HENRY, Prince (1639-60)

HENRY, Prince (1639–60)

styled 1639-60 duke of Gloucester; cr. 13 May 1660 duke of GLOUCESTER

First sat 31 May 1660; last sat 29 Aug. 1660

b. 8 July 1639, 3rd surv. s. of Charles I and Henrietta Maria, da. Henry IV of France. educ. privately (Mr Lowell). Kntd. 1658. unm. d. 13 Sept. 1660.

Col. English Regt of Ft. (Spanish army) 1656.

PC, 1658-d.

High steward, Gloucester, Jun. 1660-d.; Ranger, Hyde Park July 1660.1

Likenesses: oil on canvas, after Johann Boeckhorst, (c.1659), NPG 1932; line engraving by Robert White, mid-seventeenth century, NPG D29321.

Although known as duke of Gloucester from birth and accorded precedence appropriate to a royal duke, Henry Stuart does not appear to have been formally created a duke until 1660. After his father’s execution he was effectively a prisoner of Parliament until late 1652 when Oliver Cromwell not only agreed to allow him to go abroad but granted him £500 towards the expenses of doing so. Gloucester joined his mother in Paris but was removed from her custody when her attempts to convert him to Catholicism became known to Charles II. Even as a young boy he had impressed observers: Edward Hyde, earl of Clarendon, described him as ‘a prince of extraordinary hopes both from the comeliness and gracefulness of his person and the vivacity and vigour of his wit and understanding.’2 He was also brave: his service with the Spanish army, in which he fought alongside his brother James, duke of York, was marked by conspicuous gallantry.

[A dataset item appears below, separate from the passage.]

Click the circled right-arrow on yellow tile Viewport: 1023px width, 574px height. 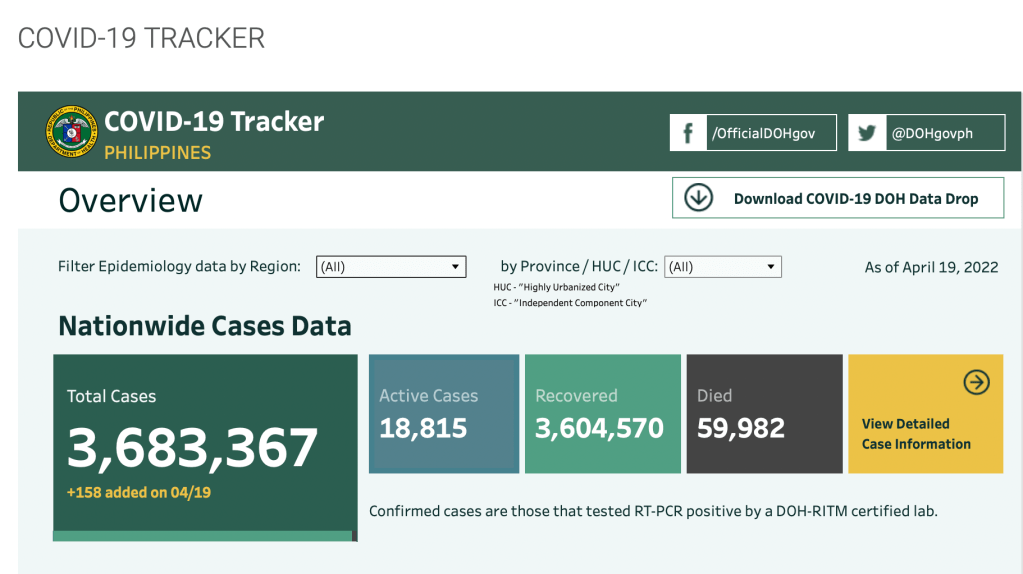(976, 382)
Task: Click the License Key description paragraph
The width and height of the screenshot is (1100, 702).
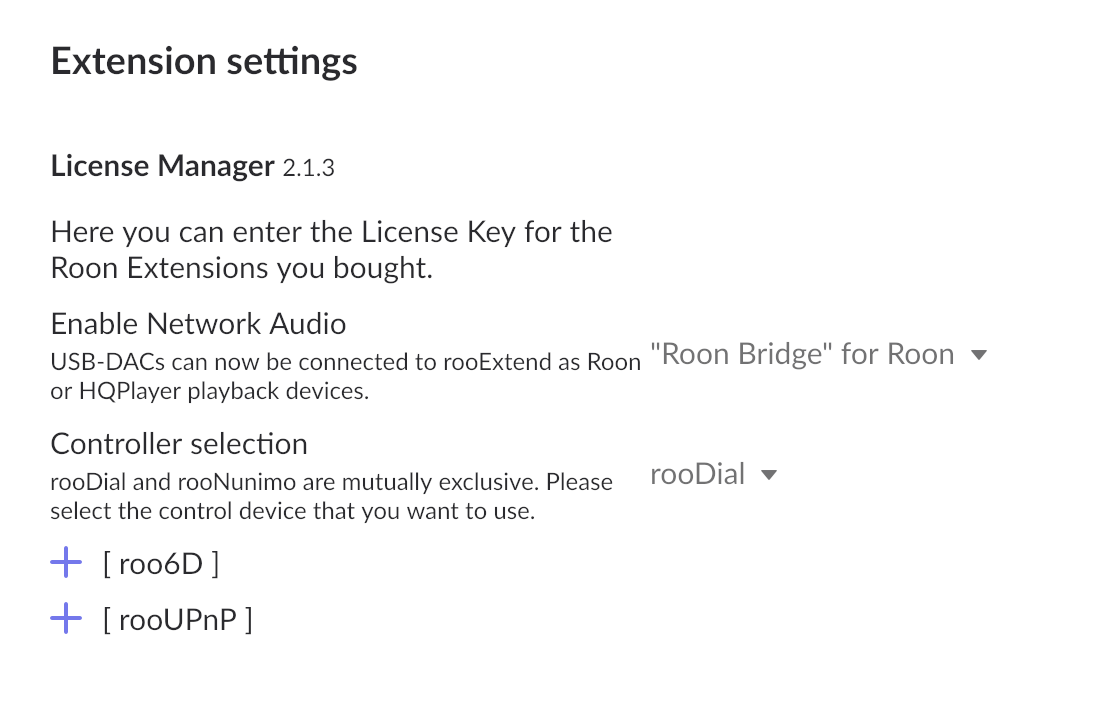Action: point(331,250)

Gloucester returned to England in May 1660 with his brothers, Charles II and York. Royalist propagandists depicted the three brothers as a sort of triptych of aristocratic virtues: the just king supported on the one hand by the military prowess of York and on the other by the wise counsel of Gloucester.3 His appointment in June 1660 as high steward of the former parliamentary stronghold of Gloucester suggests that had he lived he would have been expected to play a significant part in the electoral politics of that corporation. His only other known post, as ranger of Hyde Park, was almost immediately passed to James Hamilton.4

Still not quite 21, Gloucester took his seat without ceremony on 31 May, the day that the Lords agreed that ‘matters of honour do belong to his Majesty’ and that consequently the Oxford peers could be summoned. He attended regularly throughout June and July. On 6 June he was named to the committee of petitions and on 14 June to the committee to consider the question of whether peers should take the oath of allegiance. From the end of July, when the bill of indemnity had become the major topic of discussion, he began to attend almost every day. During this time he made a number of speeches which were received ‘with great applause.’ Although we have no record of what he said, he was clearly defending the alterations to the bill that had been made by the Lords. In August he was named as one of the managers of the various conferences on the same subject. He was also named to the committee to consider the claims made by John Paulet, 5th marquess of Winchester.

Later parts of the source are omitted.